## Task set
1) Rewrite the Xeditor description starting with "When building enterprise" and going on through "or updated files.", changing "developers" to "engineers".
2) Check each statement against the Xeditor description. Answer yes or no, and quote the words from the description that decide it. (a) Xeditor detected bugs with 92% precision. (b) The two data sets were built from deployment descriptors mined from 478 GitHub projects. (c) Developers later fixed all 25 of the suspicious XML updates that Xeditor identified.

## Reading text
════════════════════
Automated Program Transformations

Inferring and Applying Def-Use Like Configuration Couplings in Deployment Descriptors (ASE20)

When building enterprise applications on Java frameworks (e.g., Spring), developers often specify components and configure operations with a special kind of XML files named “deployment descriptors (DD)”. Maintaining such XML files is challenging and time-consuming; because (1) the correct configuration semantics is domain-specific but usually vaguely documented, and (2) existing compilers and program analysis tools rarely examine XML files. To help developers ensure the quality of DD, this paper presents a novel approach--Xeditor--that extracts configuration couplings (i.e., frequently co-occurring configurations) from DD, and adopts the coupling rules to validate new or updated files.

Xeditor has two phases, coupling extraction and bug detection. To identify couplings, Xeditor first mines DD in open-source projects, and extracts XML entity pairs that (i) frequently coexist in the same files and (ii) hold the same data at least once. Xeditor then applies customized association rule mining to the extracted pairs. For bug detection, given a new XML file, Xeditor checks whether the file violates any coupling; if so, Xeditor reports the violation(s). For evaluation, we first created two data sets with the 4,248 DD mined from 1,137 GitHub projects. According to the experiments with these data sets, Xeditor extracted couplings with high precision (73%); it detected bugs with 92% precision, 96% recall, and 94% accuracy. Additionally, we applied Xeditor to the version history of another 478 GitHub projects. Xeditor identified 25 very suspicious XML updates, 15 of which were later fixed by developers.
════════════════════
## Data listing
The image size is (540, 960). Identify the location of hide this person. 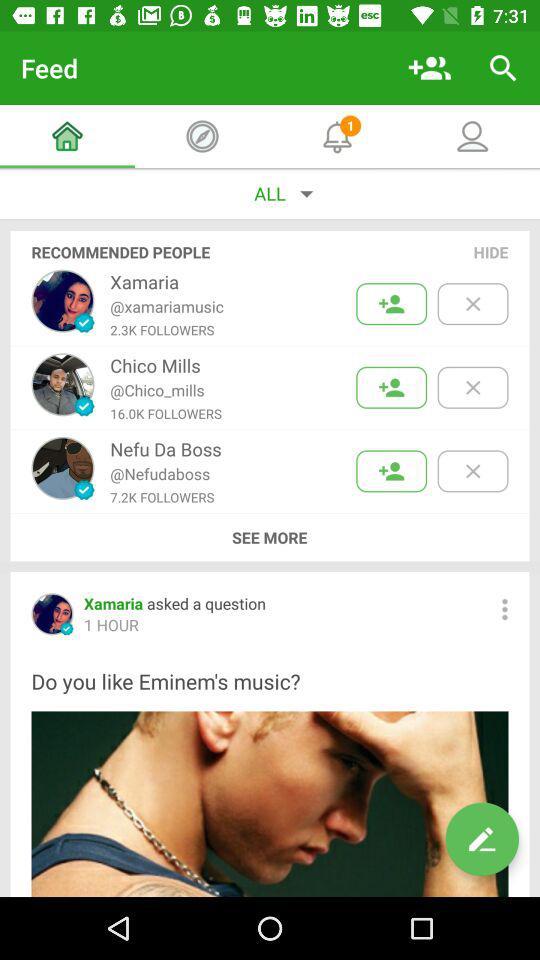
════════════════════
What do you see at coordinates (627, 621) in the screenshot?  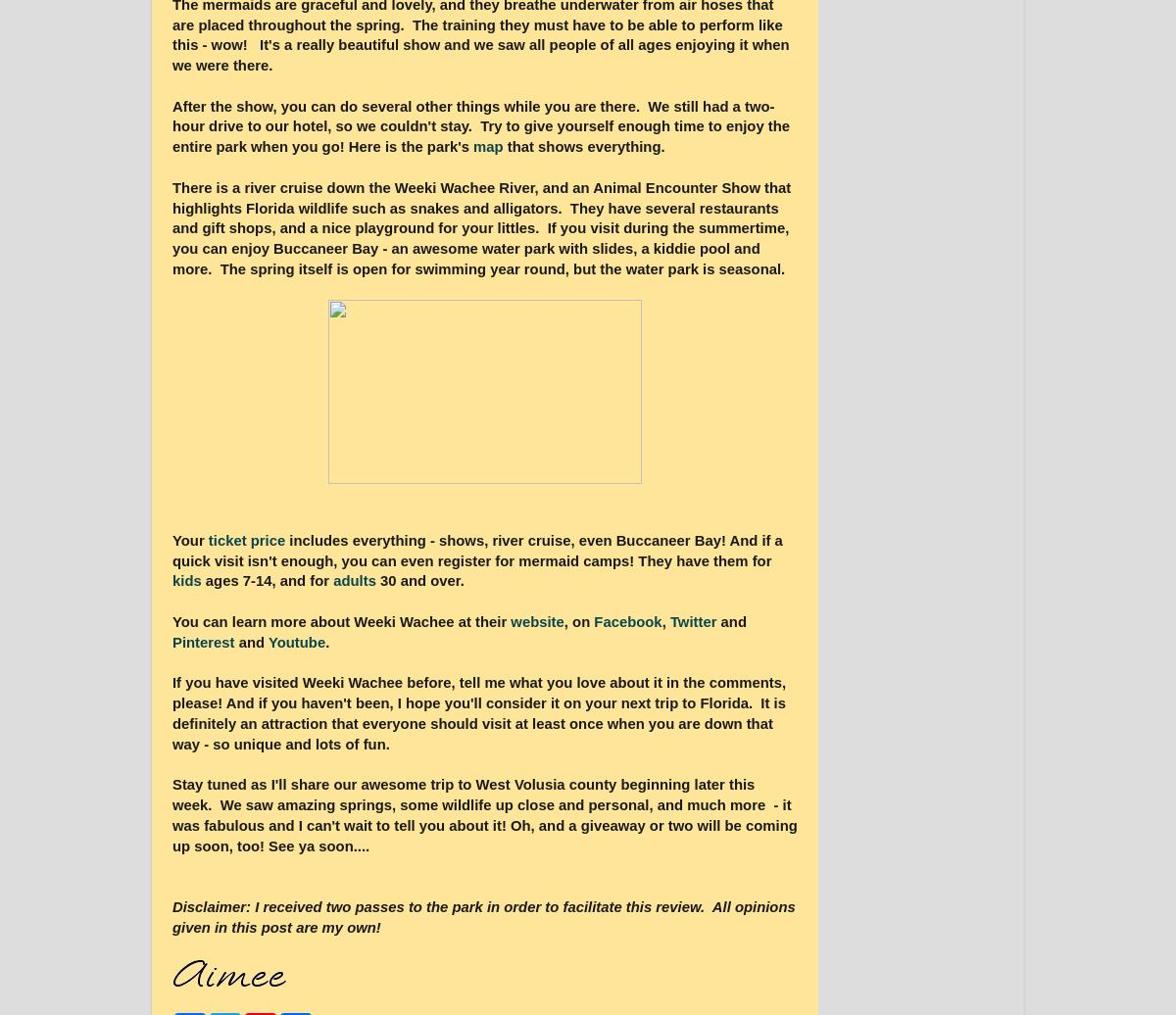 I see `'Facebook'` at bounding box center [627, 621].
════════════════════
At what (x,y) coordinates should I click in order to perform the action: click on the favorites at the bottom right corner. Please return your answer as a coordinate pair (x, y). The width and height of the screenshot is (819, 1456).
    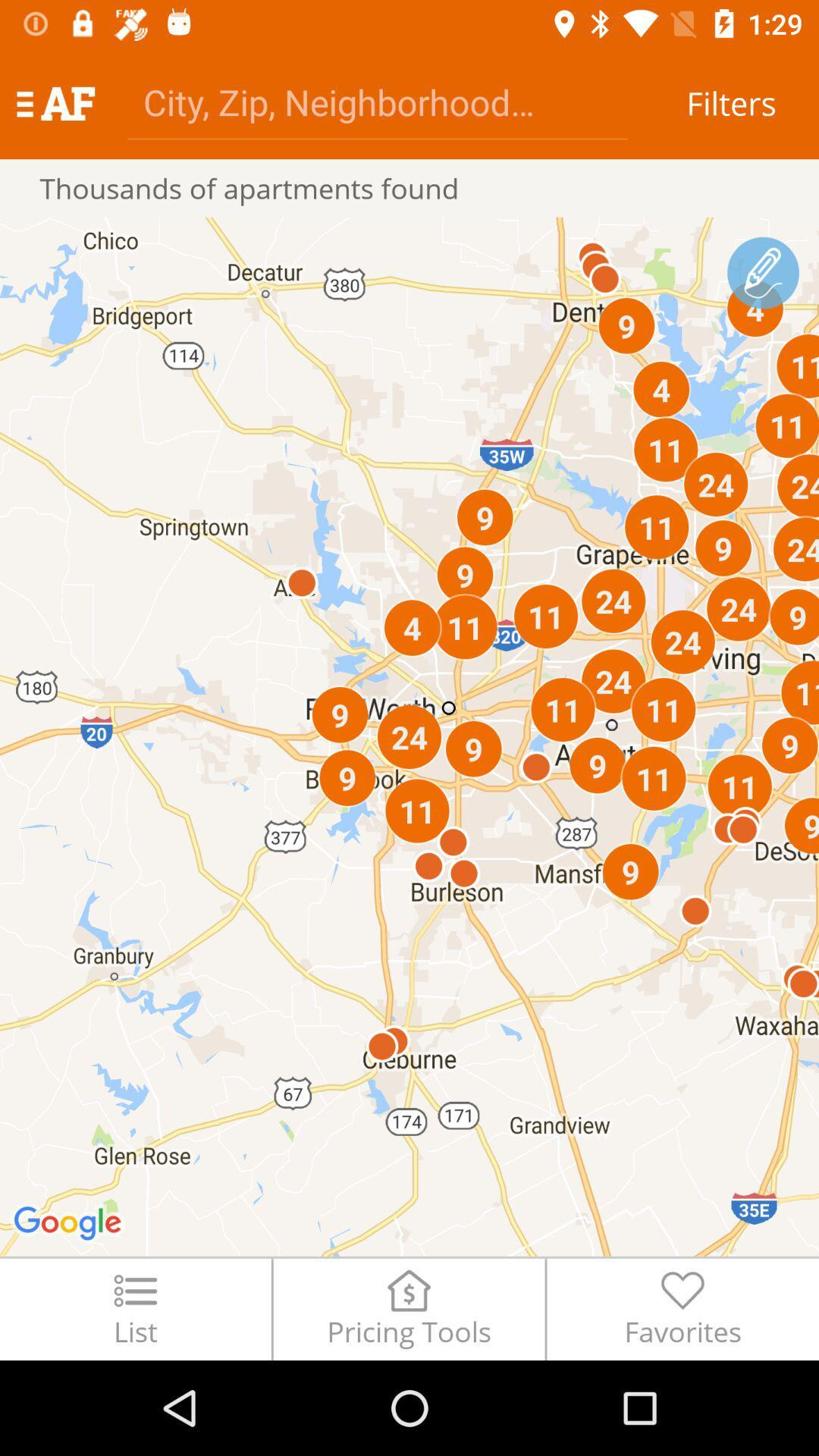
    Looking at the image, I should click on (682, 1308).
════════════════════
## Worked answers
1)
When building enterprise applications on Java frameworks (e.g., Spring), engineers often specify components and configure operations with a special kind of XML files named “deployment descriptors (DD)”. Maintaining such XML files is challenging and time-consuming; because (1) the correct configuration semantics is domain-specific but usually vaguely documented, and (2) existing compilers and program analysis tools rarely examine XML files. To help engineers ensure the quality of DD, this paper presents a novel approach--Xeditor--that extracts configuration couplings (i.e., frequently co-occurring configurations) from DD, and adopts the coupling rules to validate new or updated files.

2)
(a) Yes: "it detected bugs with 92% precision"
(b) No: "we first created two data sets with the 4,248 DD mined from 1,137 GitHub projects"
(c) No: "Xeditor identified 25 very suspicious XML updates, 15 of which were later fixed by developers"